The footage shows Rosario-Berroa approaching a vehicle, where Shaw is sitting in the passenger seat. His mother, Dorothy Hoes, was sitting in the driver’s seat. Police had been called moments earlier for an aggravated assault in the area, and Rosario-Berroa was searching for the individual matching the suspect’s description. It’s unclear what description the officer was using in his search. At the beginning of the interaction, Rosario-Berroa can be heard confirming whether the suspect had a “blue and yellow jacket on” into his radio, to which a dispatcher responds that the suspect is wearing a blue jacket. (Shaw was wearing a black jacket with blue and yellow sleeves.)

As Rosario-Berroa approached the car, Shaw said “It ain’t me.” Rosario-Berroa asked Shaw to step out repeatedly, as Shaw continued to say “It wasn’t me.” Rosario-Berroa said “If it’s not you, we’re gonna just find out.”

He told Shaw to “stop reaching” and show him his hands, and Shaw raised both arms in the air. Rosario-Berroa then grabbed Shaw by the shoulder and attempted to pull him out of the car with his gun out, repeatedly telling him “stop fucking reaching, you’re going to get shot.” He fired a single shot that struck Shaw in the abdomen. Police did not recover a weapon on Shaw.

Shaw’s mother was in the vehicle when he was shot, and told the Washington Post that “the bullet ripped his whole stomach apart.” While he was being taken care of by EMS on scene, officers discovered “a controlled substance,” in his pocket, according to the police report. Shaw was arrested for possession with intent to distribute, and has been in the hospital recovering from his injuries.

Video taken by a bystander on the scene showed Shaw handcuffed and sitting on the ground, receiving medical care from EMS personnel. An MPD officer holding a gun can be seen picking up something off the ground, but D.C. police have not confirmed if that was the officer who shot Shaw, and did not respond to DCist/WAMU’s question about what he was picking up.

Jay Brown, a community activist and organizer whose nephew, Jeffrey Price, died after being chased by D.C. police, says the footage only raises more questions about the interaction, and he described the officer’s actions as an “unprofessional escalation of violence.”

“What other description of the suspect did the officer utilize? How many times did the officer ask the individual to stop reaching when in fact he was not reaching?
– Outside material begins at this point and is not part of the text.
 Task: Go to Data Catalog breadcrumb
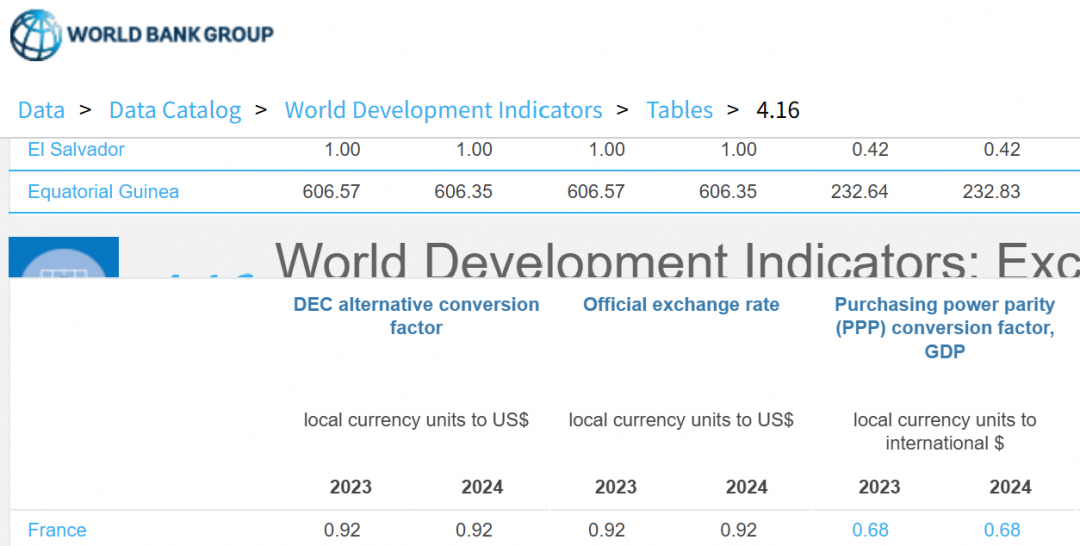click(x=175, y=110)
Where was the command to have the driver turn off her vehicle or secure the car to utilize better tactics?” he told DCist/WAMU.

He also questions why the officer first drew his gun rather than a taser. In the body-camera footage, as Shaw is lifting his arms up and the officer is telling him to step out of the car, a bystander can be heard telling the officer to pull out his taser.

“There were multiple people in close proximity of that shooting who were not given orders to move for safety reasons, and that officer firing that shot was reckless,” Brown said.

Brown told DCist/WAMU that he sent these questions to Contee on Friday evening after watching the footage, adding that “there are answers to what we we are dealing with, people have to be willing to listen, get involved, and not feel threatened by solutions.” By Sunday he said he had not received a response.

Police arrested 59-year-old Wallace Lewis in connection with the original assault call. He was charged with significant bodily injury and threats to do bodily harm, but the U.S. attorney for D.C. is not moving forward with charges, according to a spokesperson. Shaw’s case has been referred to the U.S. Attorney’s Office for D.C., per standard protocol in cases of use-of-force. The USAO will conduct an investigation and determine whether to file charges against the officer.

It marks the first shooting by an officer this year. D.C. police shot five people in 2022, three of them fatally, according to MPD. One of those people was Kevin-Hargraves Shird. The 31-year-old D.C. resident was shot and killed by an officer in Brightwood Park last year. After a seven month investigation, the USAO determined it would not be filing charges against the officer – MPD Sergeant Reinaldo Otero-Camacho. The family of Hargraves-Shird has disputed the USAO’s investigation, and plans to file a civil suit against Otero-Camacho.